WORK INSTRUCTION:
Using the records that follow, work out how many lines hold the string "computer" and provide that number only.
-=-=-=-=-
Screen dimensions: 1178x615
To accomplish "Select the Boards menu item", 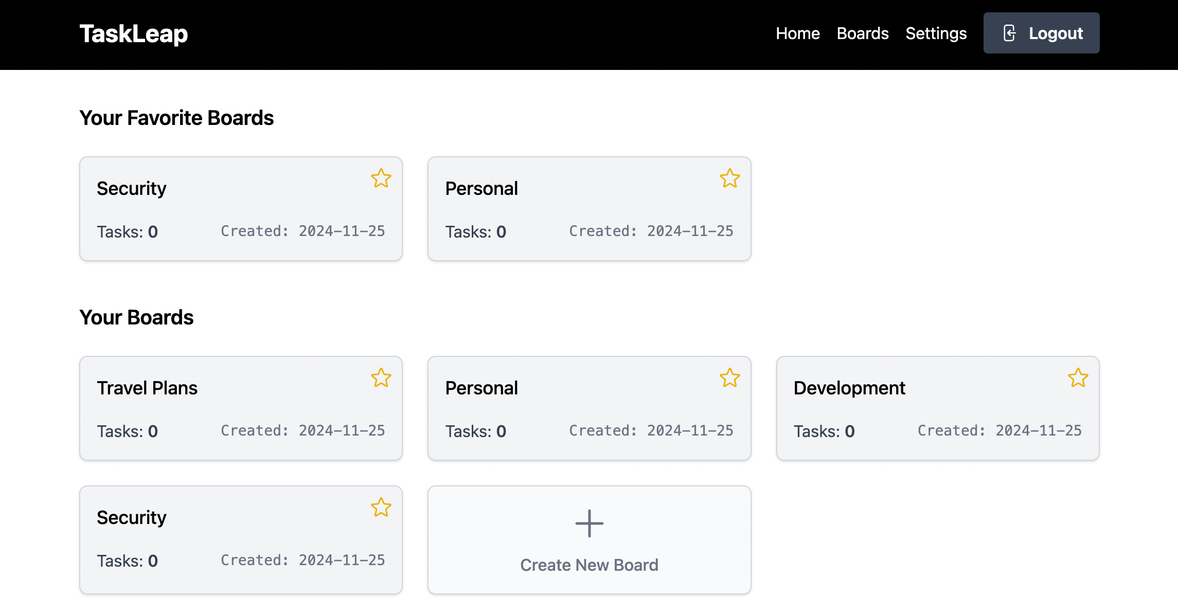I will click(863, 33).
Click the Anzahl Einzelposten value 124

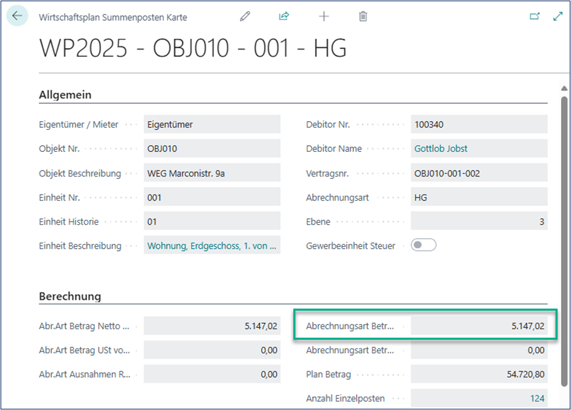537,399
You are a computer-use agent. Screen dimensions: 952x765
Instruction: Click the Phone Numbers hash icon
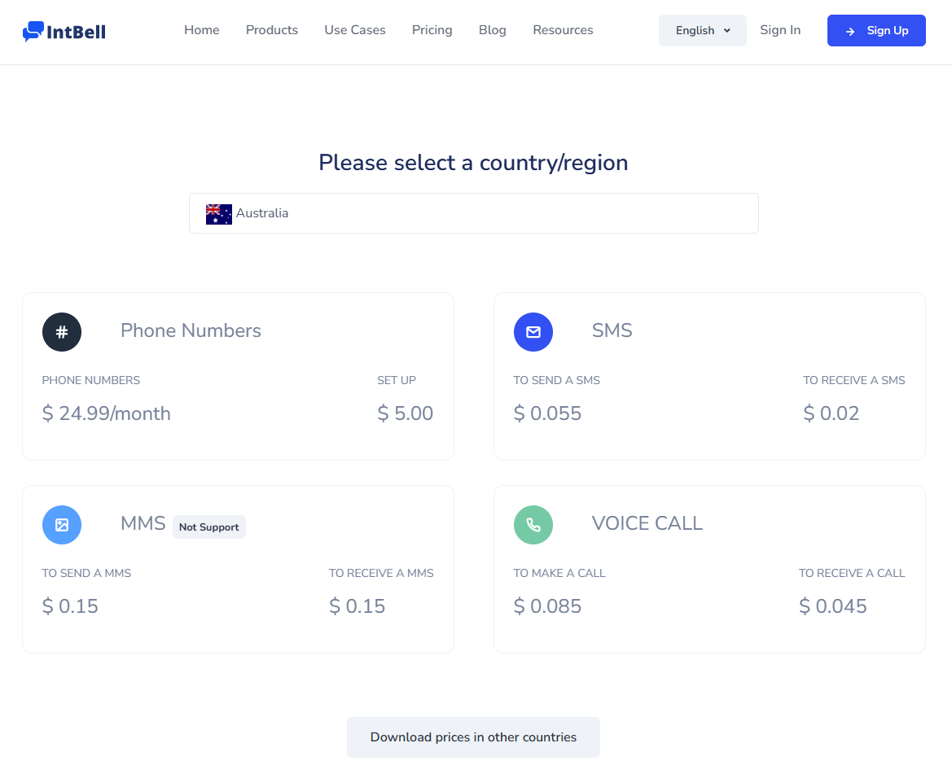(62, 332)
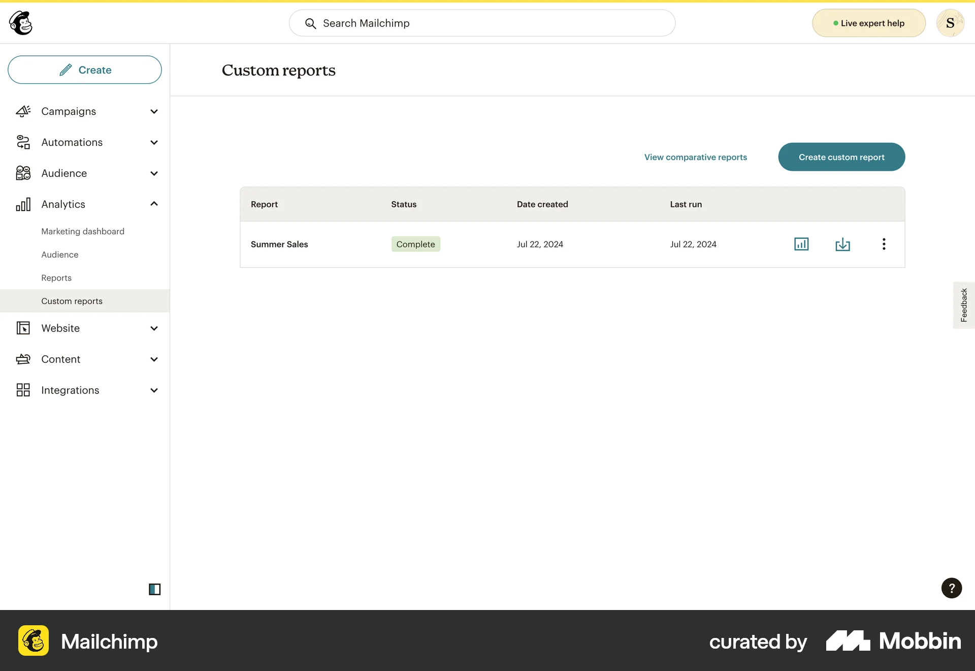Click the Create custom report button
This screenshot has height=671, width=975.
[x=841, y=157]
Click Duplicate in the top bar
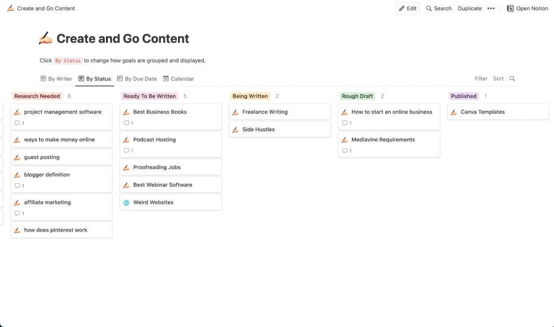The height and width of the screenshot is (327, 554). (x=469, y=8)
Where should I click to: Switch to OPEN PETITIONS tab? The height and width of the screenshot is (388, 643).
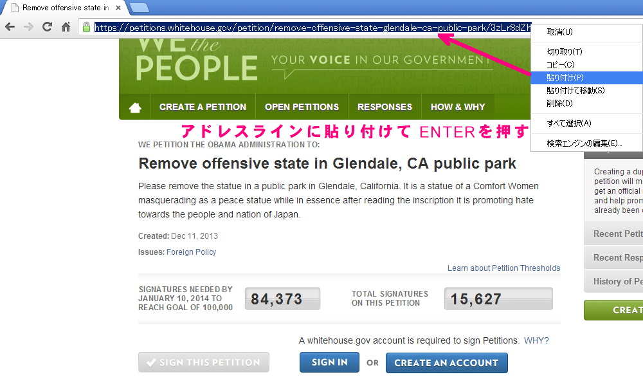[302, 107]
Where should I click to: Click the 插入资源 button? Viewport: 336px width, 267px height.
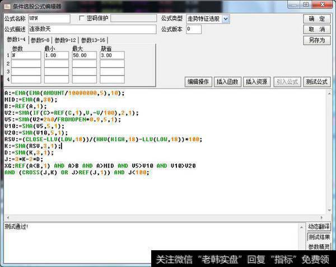point(258,82)
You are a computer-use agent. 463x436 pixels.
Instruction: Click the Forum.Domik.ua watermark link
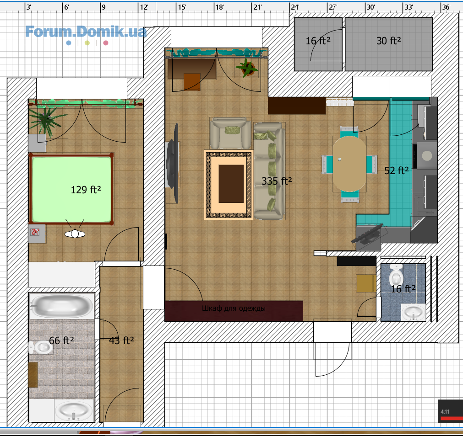tap(86, 32)
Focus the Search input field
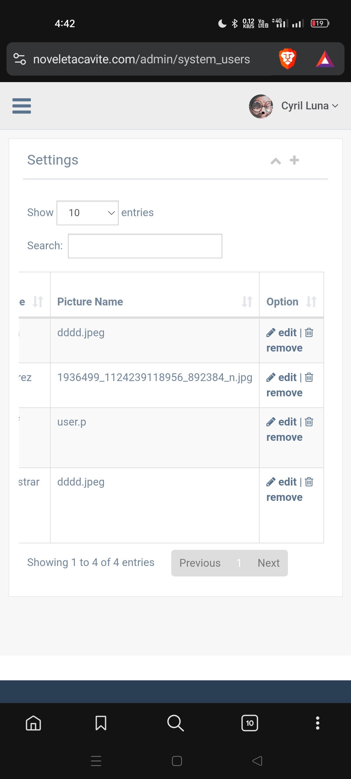Viewport: 351px width, 779px height. point(145,246)
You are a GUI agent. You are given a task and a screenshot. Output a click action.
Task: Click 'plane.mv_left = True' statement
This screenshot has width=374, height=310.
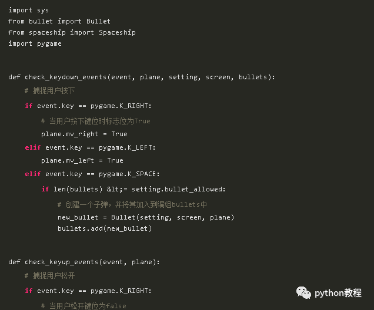click(x=82, y=160)
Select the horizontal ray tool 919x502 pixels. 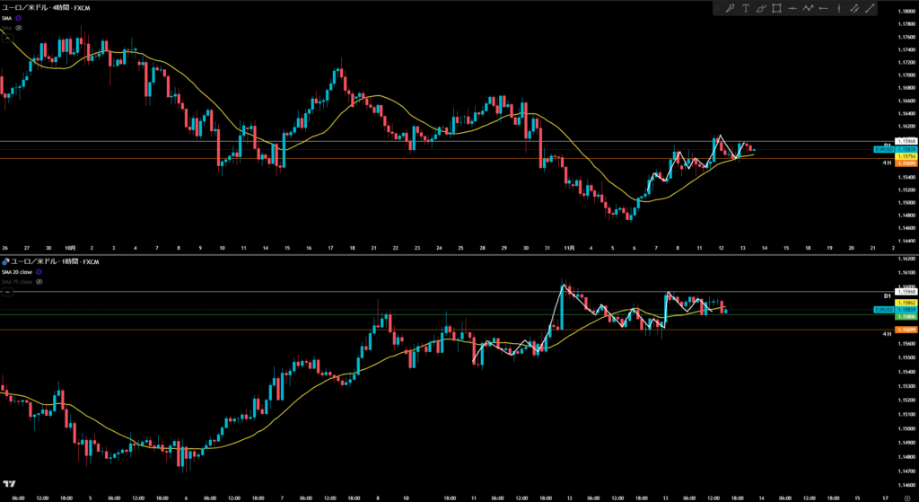tap(823, 9)
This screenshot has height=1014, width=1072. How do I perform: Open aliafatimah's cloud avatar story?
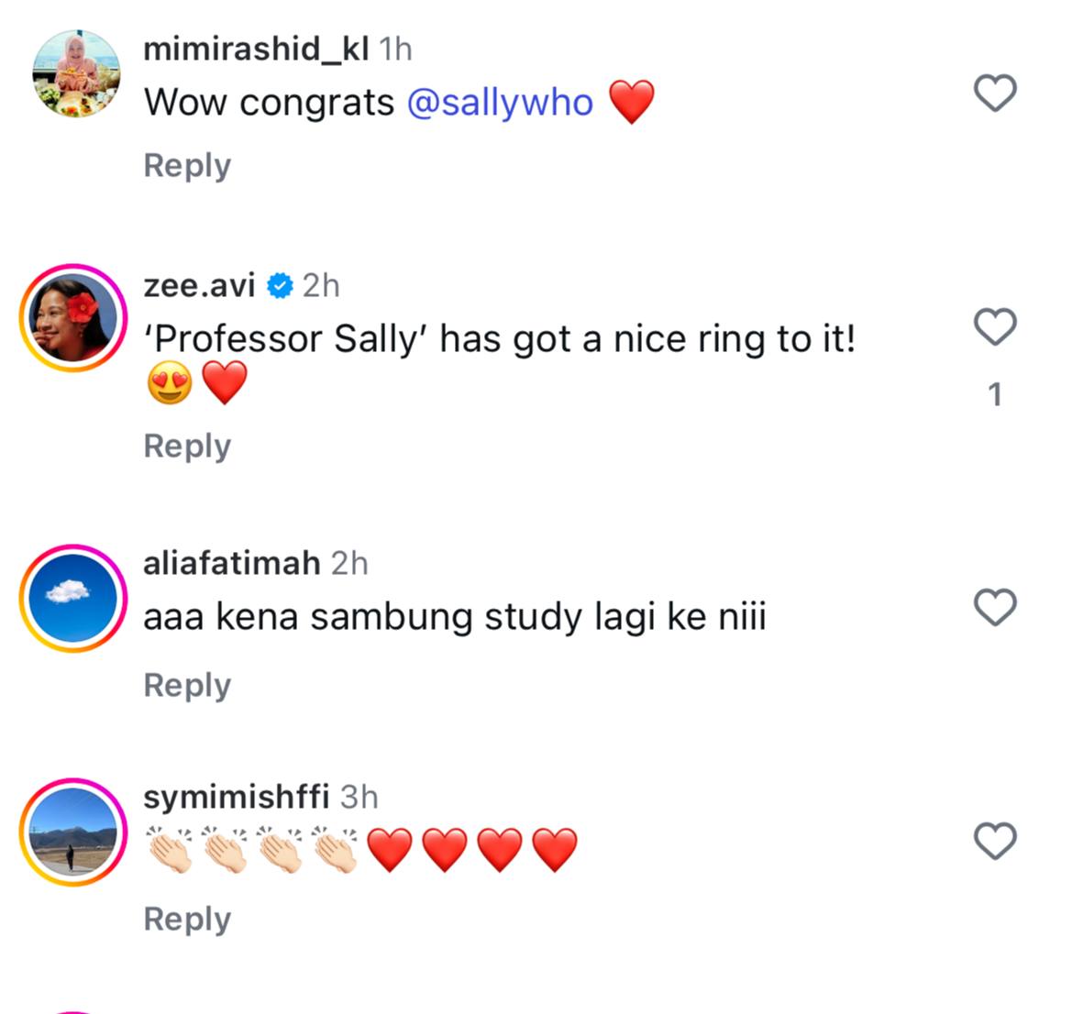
-=-=-=-=-
SOLVED PROBLEM:
2